In my opinion, NetworkManager shoud never ever set ethernet interface down unless explicitly asked to do so.

2) Removing an address

In my opinion, even NFS doesn't justify breaking the DHCP standard. That means, under some circumstances, connectivity can be lost.

3) Removing a route

Same as #2.

How should NetworkManager behave in various situations is up to a discussion. But we want to support internetworking properly and not do rushed decision because someone just *thinks* the problem is in NetworkManager.

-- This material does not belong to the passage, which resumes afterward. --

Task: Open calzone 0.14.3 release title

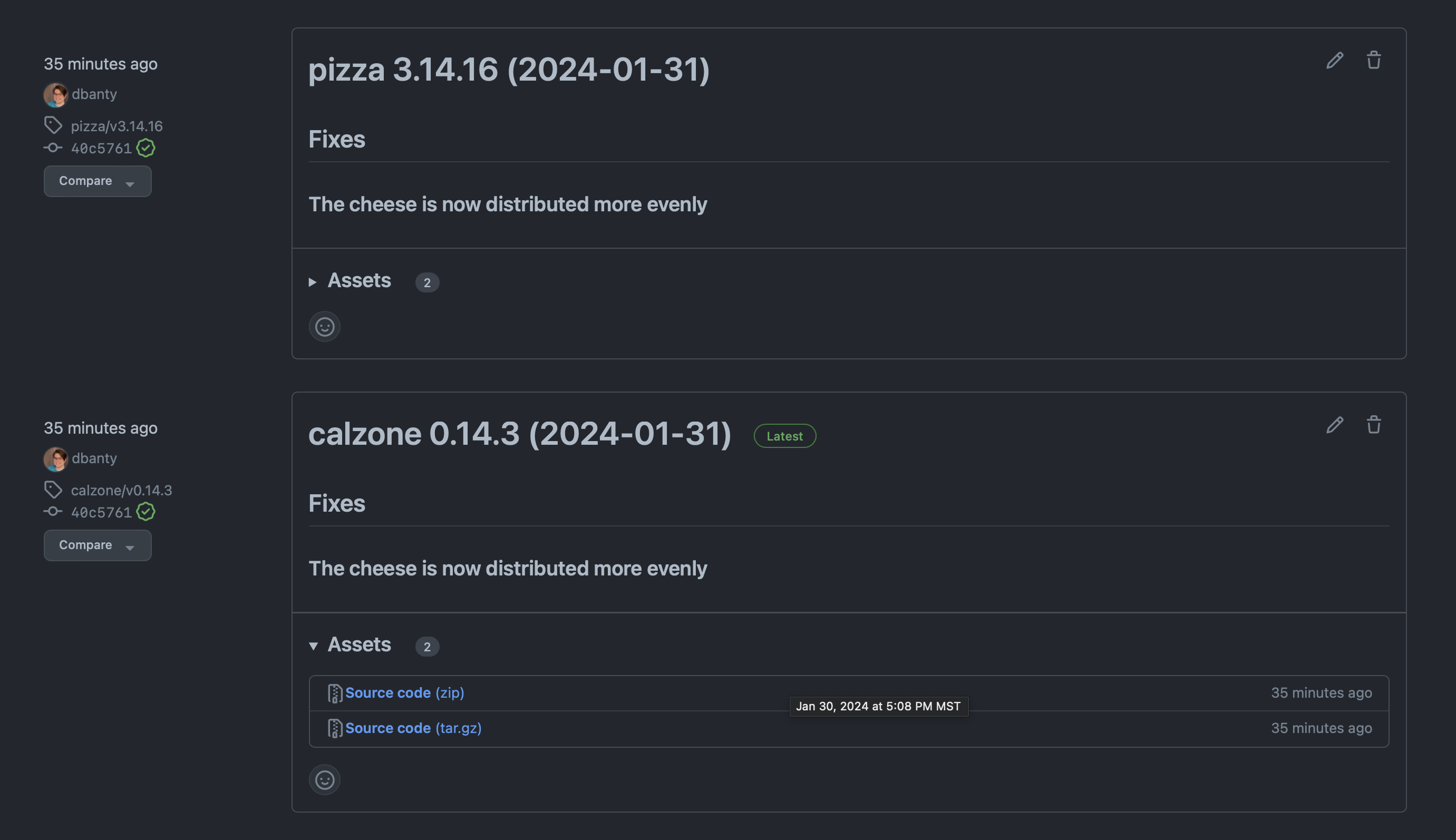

Comment 93 Adam Williamson 2013-01-05 02:58:36 UTC
Tested with tc4 then smoke14 (which has the fix): reproduced the problem with tc4, smoke14 worked. Looks good.

Comment 94 Fedora Update System 2013-01-05 07:16:39 UTC
NetworkManager-0.9.7.0-12.git20121004.fc18 has been pushed to the Fedora 18 stable repository.  If problems still persist, please make note of it in this bug report.

Comment 95 Kamil Páral 2013-01-07 10:21:34 UTC
netinst+nfs: PASS
netinst+nfsiso: PASS
pxeboot+nfs: PASS
pxeboot+nfsiso: PASS

Thanks everyone.

Comment 96 Schoschi Decker 2013-01-26 21:30:09 UTC
Just saw the exact same behavior, as documented in original description, Fedora 17 (x86_64) pxe boot/installed in oVirt Node 2.5.5/under control of Ovirt Engine 3.1 environment.  Not sure if this affirms the situation or confuses it?

last line reported...
"Could not unmount /run/install/repo: Device or resource busy"

Comment 97 Kamil Páral 2013-01-28 08:37:30 UTC
Schoschi, this report was related to Fedora 18. For Fedora 17 issue please see:
https://fedoraproject.org/wiki/Common_F17_bugs#nfsiso-reboot-hang

Comment 98 Adam Williamson 2013-01-28 21:25:08 UTC
Right. It's known to be fixed in F18, broken in F17.